■ **SOURCE TEXT**:
________________

I have been bound by the shackles of my past. I have been unworthy. Thank God, I have been redeemed.
There are times in my life that I was unfair. I only saw the world from my perspective. I have been self-centered. I have treated others poorly and said cruel things. I have been foolish and irrational. I have spread gossip. I have been a bully.
There have been times in my life that I have defended the shy and weak. I have been able to shield them from bullies. I have spoken for them and protected them. I have been kind. I have been an advocate.
There are times in my life that I have been desparate, on my knees in prayer, and the words wouldn’t even come. I have been afraid to the point that I’m completely incapable of verbalizing the pain and inescapable anxiety of what lies ahead. I have felt utterly powerless over the circumstances in my life that left me uncertain of my future. I have stayed awake at night in fear. I have been a scared victim.
Many times people see me as courageous but sometimes I feel like a fraud because of the fear that occassionally flickers through my thoughts. There have been times that I have taken steps in faith. I know that faith has carried me and given me courage. I recognize that each step I have taken has increased my faith. I have been faithful and courageous.
There are times in my life that I was so completely sure of something that I would have bet my life on it only to find out that I was indeed wrong. I have been humbled.
I have known people with tunnel vision. They have insisted that their view is the only way and nothing will convince them otherwise. I have been patient and hopeful.
I have been mislead, told half-truths and lied to. It hurts me deeply.
I have been dishonest. I really don’t like to admit that. It hurts. Lies tend to keep me awake at night weaving scenarios in my head of how to wrong the right. I greatly prefer honesty. It makes for a peaceful nights sleep and it’s much easier to remember.
I have been loved when I didn’t deserve to be loved. There are people in my life that have seen me at my worst and have pulled me up when I’ve fallen. They have applauded my accomplishments and celebrated my success. They have been there for me in every moment, good and bad. I have experienced unconditional love.

________________

■ **RECORDED INFORMATION**:
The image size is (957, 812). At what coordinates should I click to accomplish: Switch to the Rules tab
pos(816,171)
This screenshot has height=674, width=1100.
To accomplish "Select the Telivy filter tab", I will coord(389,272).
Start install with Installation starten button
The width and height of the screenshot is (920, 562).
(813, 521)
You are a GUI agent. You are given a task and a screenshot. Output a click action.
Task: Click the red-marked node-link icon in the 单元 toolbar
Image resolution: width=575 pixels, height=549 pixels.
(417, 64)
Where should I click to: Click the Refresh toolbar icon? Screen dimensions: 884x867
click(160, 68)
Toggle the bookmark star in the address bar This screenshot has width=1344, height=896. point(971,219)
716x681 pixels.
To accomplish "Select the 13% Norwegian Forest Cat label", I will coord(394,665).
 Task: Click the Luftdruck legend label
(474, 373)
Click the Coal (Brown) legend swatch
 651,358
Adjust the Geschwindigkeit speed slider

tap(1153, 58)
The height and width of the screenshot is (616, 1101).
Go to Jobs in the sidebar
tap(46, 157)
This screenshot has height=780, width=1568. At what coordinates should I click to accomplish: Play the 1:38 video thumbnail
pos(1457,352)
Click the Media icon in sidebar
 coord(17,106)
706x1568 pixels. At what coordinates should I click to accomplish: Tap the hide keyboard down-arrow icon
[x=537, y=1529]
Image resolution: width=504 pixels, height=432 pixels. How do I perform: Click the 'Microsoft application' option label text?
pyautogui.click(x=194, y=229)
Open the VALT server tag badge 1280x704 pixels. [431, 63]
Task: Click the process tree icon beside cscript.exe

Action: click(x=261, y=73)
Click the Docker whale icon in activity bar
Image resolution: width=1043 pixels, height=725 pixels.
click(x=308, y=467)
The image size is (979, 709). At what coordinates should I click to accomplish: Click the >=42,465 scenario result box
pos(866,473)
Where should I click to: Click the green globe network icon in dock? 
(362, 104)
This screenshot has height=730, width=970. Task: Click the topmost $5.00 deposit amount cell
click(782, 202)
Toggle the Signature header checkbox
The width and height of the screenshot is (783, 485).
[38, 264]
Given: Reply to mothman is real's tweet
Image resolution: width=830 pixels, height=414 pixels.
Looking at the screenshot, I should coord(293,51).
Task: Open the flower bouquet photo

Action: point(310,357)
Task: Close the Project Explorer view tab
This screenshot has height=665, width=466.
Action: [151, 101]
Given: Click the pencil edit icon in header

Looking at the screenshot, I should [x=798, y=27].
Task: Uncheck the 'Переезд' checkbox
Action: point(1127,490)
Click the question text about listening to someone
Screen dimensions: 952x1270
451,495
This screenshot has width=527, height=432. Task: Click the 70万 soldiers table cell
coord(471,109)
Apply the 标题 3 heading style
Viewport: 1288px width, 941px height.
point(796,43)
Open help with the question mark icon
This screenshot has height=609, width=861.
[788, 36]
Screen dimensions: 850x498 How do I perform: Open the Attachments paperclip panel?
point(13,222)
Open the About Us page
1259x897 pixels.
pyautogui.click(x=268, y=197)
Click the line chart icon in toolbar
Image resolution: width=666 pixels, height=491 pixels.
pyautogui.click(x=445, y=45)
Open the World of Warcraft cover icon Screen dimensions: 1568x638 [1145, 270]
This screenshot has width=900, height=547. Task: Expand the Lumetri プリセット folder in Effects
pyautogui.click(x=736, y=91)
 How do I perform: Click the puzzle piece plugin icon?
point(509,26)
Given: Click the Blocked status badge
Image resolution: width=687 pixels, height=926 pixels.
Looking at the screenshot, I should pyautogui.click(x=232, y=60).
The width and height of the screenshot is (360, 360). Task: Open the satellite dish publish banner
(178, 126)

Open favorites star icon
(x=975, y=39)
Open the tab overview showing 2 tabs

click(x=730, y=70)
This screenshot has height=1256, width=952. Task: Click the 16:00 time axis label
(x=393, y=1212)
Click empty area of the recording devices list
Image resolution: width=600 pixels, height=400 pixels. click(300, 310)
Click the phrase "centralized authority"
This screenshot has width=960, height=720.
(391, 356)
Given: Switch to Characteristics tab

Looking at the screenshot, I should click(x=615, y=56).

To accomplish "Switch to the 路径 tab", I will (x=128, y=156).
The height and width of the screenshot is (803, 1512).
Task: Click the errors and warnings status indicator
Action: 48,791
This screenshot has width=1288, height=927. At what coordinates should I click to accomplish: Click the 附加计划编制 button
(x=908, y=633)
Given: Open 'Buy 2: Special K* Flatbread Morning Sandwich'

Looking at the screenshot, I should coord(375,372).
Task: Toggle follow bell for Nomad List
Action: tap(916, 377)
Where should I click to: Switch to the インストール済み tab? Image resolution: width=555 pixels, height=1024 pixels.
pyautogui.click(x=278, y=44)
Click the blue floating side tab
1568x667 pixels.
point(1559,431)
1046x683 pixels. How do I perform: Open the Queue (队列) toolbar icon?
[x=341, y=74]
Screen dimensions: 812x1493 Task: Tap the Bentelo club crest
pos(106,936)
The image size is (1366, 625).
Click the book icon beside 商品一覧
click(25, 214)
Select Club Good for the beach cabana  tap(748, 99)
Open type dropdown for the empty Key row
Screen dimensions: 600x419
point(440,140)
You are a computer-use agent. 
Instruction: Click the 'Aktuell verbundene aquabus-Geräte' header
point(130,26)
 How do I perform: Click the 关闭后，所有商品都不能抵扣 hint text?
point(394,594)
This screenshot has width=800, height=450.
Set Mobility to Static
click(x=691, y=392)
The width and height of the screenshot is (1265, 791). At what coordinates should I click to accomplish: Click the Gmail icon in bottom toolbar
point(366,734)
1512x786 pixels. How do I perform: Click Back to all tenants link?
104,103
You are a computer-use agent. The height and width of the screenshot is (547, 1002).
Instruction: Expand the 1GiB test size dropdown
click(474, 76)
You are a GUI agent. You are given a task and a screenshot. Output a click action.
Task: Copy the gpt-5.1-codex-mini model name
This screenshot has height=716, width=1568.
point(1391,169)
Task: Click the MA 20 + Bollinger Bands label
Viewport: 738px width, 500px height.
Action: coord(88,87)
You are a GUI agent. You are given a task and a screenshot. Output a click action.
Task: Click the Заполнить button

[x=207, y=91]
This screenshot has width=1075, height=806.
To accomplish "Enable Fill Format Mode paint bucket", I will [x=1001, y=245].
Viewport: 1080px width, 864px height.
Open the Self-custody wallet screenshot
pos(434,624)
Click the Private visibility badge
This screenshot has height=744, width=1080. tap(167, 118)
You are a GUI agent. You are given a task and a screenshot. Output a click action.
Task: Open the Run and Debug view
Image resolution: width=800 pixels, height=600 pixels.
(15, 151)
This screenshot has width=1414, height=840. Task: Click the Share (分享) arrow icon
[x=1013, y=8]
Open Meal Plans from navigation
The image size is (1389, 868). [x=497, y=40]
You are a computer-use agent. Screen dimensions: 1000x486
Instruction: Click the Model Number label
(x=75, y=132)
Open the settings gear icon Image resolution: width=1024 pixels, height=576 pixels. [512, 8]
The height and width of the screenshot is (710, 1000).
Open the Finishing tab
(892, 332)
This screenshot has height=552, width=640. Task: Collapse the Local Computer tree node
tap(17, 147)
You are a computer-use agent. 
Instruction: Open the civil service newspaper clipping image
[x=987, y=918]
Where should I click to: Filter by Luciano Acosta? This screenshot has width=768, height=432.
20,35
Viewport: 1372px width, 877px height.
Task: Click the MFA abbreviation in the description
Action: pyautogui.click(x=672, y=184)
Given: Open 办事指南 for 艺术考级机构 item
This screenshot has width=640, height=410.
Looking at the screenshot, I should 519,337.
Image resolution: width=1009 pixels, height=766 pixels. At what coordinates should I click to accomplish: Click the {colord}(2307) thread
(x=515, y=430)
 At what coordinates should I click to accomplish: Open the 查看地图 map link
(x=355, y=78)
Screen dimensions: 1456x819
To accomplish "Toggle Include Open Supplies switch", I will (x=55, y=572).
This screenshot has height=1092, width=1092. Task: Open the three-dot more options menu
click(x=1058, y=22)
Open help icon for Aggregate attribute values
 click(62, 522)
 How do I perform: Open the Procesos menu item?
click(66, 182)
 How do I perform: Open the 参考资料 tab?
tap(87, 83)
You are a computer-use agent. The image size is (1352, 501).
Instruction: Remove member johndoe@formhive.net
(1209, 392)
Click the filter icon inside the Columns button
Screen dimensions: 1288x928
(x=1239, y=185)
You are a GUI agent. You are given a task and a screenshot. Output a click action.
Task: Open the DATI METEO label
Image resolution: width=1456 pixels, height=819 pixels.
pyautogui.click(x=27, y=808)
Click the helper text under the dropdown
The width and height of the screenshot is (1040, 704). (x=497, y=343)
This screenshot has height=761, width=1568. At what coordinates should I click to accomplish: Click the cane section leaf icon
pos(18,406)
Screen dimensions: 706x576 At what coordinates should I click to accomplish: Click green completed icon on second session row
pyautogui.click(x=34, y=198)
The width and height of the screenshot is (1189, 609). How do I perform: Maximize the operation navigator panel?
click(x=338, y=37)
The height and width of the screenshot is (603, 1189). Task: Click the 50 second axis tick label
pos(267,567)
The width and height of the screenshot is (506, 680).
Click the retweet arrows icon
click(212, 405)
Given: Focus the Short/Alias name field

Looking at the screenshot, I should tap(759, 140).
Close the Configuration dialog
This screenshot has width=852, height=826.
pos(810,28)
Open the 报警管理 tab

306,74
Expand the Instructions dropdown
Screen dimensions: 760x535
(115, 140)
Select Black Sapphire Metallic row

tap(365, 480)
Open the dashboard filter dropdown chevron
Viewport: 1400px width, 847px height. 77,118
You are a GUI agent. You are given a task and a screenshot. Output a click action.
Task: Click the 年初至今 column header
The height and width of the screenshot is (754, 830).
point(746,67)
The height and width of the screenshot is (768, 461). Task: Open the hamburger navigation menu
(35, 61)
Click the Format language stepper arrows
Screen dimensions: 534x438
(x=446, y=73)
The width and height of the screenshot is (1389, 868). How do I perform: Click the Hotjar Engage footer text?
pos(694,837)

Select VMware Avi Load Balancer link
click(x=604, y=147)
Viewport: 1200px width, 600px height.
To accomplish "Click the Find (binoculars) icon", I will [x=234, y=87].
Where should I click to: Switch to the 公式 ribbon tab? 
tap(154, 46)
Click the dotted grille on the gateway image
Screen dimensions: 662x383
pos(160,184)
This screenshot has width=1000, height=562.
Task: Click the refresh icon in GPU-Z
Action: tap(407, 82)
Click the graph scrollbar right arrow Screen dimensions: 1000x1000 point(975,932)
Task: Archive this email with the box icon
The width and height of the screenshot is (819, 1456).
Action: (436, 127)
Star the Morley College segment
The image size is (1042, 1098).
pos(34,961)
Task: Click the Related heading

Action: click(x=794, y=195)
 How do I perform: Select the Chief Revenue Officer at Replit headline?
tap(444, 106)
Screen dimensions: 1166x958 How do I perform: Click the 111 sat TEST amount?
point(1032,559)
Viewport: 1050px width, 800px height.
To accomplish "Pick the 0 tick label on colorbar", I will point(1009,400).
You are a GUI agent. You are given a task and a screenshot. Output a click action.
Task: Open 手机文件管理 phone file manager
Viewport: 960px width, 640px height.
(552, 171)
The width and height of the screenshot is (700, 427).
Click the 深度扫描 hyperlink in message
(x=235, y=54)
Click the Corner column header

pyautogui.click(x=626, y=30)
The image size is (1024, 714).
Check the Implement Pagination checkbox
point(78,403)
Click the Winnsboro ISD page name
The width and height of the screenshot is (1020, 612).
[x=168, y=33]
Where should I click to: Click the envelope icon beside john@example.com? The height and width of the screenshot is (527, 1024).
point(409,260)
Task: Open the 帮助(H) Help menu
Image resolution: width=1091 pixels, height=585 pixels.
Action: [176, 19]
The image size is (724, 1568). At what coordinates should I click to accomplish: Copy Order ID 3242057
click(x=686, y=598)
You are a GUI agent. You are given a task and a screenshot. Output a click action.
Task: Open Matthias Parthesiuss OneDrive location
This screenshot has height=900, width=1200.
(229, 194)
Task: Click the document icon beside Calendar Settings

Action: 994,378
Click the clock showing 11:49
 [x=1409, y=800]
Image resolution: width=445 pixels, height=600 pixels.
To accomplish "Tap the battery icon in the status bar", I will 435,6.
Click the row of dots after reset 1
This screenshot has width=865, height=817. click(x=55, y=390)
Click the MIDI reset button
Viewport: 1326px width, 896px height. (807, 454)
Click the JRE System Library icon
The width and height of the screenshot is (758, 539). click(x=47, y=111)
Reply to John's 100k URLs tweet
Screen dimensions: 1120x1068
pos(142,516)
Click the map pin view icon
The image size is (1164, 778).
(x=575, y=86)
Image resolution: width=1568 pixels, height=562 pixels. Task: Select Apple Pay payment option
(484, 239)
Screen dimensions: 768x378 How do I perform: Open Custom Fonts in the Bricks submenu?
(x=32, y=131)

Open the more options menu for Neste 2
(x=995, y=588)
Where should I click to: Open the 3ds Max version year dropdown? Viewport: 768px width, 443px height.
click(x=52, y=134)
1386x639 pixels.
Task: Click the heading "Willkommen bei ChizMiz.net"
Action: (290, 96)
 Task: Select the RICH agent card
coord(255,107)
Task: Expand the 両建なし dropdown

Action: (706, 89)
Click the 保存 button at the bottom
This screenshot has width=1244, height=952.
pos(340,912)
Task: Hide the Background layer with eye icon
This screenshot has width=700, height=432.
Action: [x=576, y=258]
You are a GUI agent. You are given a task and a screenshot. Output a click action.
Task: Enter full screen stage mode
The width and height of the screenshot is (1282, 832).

________________

Reproduce the part of the essay on redemption starting with "I have been dishonest." and going on through "easier to remember.". The items are separate material and have no connection to the essay on redemption.

I have been dishonest. I really don’t like to admit that. It hurts. Lies tend to keep me awake at night weaving scenarios in my head of how to wrong the right. I greatly prefer honesty. It makes for a peaceful nights sleep and it’s much easier to remember.